From: "Mike Stump" <mikestump@xxxxxxxxxxx>
Sent: Friday, August 01, 2014 11:24 PM
On Aug 1, 2014, at 12:01 PM, Jakub Narębski <jnareb@xxxxxxxxx> wrote:
It can work in Subversion because Subversion stores information about
what was merged in (and this includes cherry-picks, or whatever it is
named in svn) in svn:mergeinfo property. Git does not track what was
merged in, instead it represent the history as the graph of
revisions,
and tracks merges (by storing that it came from two or more commits)
and not merged-in information.
So, as a dumb user that just wants it to work, I am unsympathetic to
the `but software is hard’ excuse. I am aware that some bugs are
harder to fix than others. svn took a long time to fix this bug, but
they did. I can wait, the only question is, will it be a week, a
month, a year, or a decade.
When merging Git uses only what is being merged and its common
ancestor (3-point merge). It is simple, and simple works!!!
I gave a solution for git using branches and it works just fine. It
retains the simple 3-point merge as well.

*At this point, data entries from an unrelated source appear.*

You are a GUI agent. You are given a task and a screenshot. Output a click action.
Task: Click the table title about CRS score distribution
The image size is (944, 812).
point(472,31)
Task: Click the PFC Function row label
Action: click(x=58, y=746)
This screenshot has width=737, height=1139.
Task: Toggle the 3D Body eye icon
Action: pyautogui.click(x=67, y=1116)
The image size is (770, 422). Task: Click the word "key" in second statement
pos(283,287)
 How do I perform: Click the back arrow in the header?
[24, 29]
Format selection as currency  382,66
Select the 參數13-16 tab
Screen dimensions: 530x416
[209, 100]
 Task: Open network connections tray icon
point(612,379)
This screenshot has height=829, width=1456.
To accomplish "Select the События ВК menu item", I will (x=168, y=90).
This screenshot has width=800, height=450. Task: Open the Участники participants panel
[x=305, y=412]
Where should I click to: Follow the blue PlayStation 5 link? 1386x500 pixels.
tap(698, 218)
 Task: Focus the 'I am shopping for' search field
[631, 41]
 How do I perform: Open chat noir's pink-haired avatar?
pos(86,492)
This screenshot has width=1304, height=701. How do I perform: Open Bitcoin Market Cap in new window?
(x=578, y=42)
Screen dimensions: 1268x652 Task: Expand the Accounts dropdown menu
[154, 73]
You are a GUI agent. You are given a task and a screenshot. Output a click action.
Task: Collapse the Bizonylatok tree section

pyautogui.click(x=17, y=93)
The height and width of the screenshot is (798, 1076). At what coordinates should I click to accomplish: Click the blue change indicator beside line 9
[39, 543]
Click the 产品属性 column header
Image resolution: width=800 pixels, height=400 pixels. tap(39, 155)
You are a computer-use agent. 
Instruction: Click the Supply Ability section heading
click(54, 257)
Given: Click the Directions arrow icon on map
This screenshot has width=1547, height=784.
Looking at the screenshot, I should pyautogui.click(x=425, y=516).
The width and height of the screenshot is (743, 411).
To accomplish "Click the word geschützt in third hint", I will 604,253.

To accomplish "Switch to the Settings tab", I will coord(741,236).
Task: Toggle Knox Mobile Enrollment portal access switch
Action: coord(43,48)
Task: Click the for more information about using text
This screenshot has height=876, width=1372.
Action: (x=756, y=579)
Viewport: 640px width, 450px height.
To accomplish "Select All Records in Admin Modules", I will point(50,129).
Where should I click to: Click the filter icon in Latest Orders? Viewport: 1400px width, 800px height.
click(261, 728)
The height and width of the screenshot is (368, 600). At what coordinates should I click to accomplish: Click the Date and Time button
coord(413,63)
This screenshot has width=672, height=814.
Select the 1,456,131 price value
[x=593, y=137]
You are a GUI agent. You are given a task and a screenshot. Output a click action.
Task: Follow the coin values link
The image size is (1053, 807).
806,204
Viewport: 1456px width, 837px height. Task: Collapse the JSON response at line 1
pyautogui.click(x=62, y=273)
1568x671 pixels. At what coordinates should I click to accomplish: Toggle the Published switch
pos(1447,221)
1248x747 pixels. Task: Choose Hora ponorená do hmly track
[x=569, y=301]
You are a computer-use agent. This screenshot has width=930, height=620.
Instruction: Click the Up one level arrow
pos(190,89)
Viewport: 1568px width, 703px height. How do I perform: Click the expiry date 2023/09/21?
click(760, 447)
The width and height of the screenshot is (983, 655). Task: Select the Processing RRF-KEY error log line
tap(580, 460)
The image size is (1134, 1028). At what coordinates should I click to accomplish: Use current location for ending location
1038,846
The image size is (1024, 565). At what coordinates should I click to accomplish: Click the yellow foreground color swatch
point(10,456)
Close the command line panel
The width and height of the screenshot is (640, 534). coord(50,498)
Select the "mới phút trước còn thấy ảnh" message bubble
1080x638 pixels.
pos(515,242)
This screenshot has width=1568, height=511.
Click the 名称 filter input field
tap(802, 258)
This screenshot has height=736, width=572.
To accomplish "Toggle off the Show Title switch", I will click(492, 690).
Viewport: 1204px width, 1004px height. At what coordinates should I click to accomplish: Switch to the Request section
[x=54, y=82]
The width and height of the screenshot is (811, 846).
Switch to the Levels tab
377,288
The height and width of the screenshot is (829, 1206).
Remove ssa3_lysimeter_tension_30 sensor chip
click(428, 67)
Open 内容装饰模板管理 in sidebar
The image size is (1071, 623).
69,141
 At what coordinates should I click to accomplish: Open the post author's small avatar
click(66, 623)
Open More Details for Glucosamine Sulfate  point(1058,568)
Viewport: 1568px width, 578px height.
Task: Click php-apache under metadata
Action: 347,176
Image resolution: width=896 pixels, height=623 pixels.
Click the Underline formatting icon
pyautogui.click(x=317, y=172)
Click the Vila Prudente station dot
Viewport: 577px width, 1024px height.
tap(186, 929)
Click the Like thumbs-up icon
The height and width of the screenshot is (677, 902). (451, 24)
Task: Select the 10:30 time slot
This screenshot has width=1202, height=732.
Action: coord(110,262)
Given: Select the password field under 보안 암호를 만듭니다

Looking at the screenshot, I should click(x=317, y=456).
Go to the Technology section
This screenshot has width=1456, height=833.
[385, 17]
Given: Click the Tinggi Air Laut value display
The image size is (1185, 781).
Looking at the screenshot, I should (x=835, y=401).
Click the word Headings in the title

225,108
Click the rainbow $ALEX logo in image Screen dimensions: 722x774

At the moment there is no formal way for Git to record within the commit
metadata the inclusion of the cherry-picked diff (the 'merge' of the
fix).
Thinking out of the box, the issue is that the commit parents list does
not have a formal mechanism to allow the recording that the 'merged'
change was the patch change from a specific commit fom somewhere else
(which may be missing from the local repo).
Perhaps it needs a style of merging-rebase where a second (last) parent
is added but it isn't the straight <sha1>, but says 'patch-<sha1>', such
that readers with the capability could check if that <sha1> history is
present locally, and if so if it's correct, so that you can now 'track'
your fixes between releases, and (hopefully) older Gits don't barf on
that extra 'fake' parent. Somehow I suspect that older Git's would
barf.. (not enough time to create and test such a fake commit)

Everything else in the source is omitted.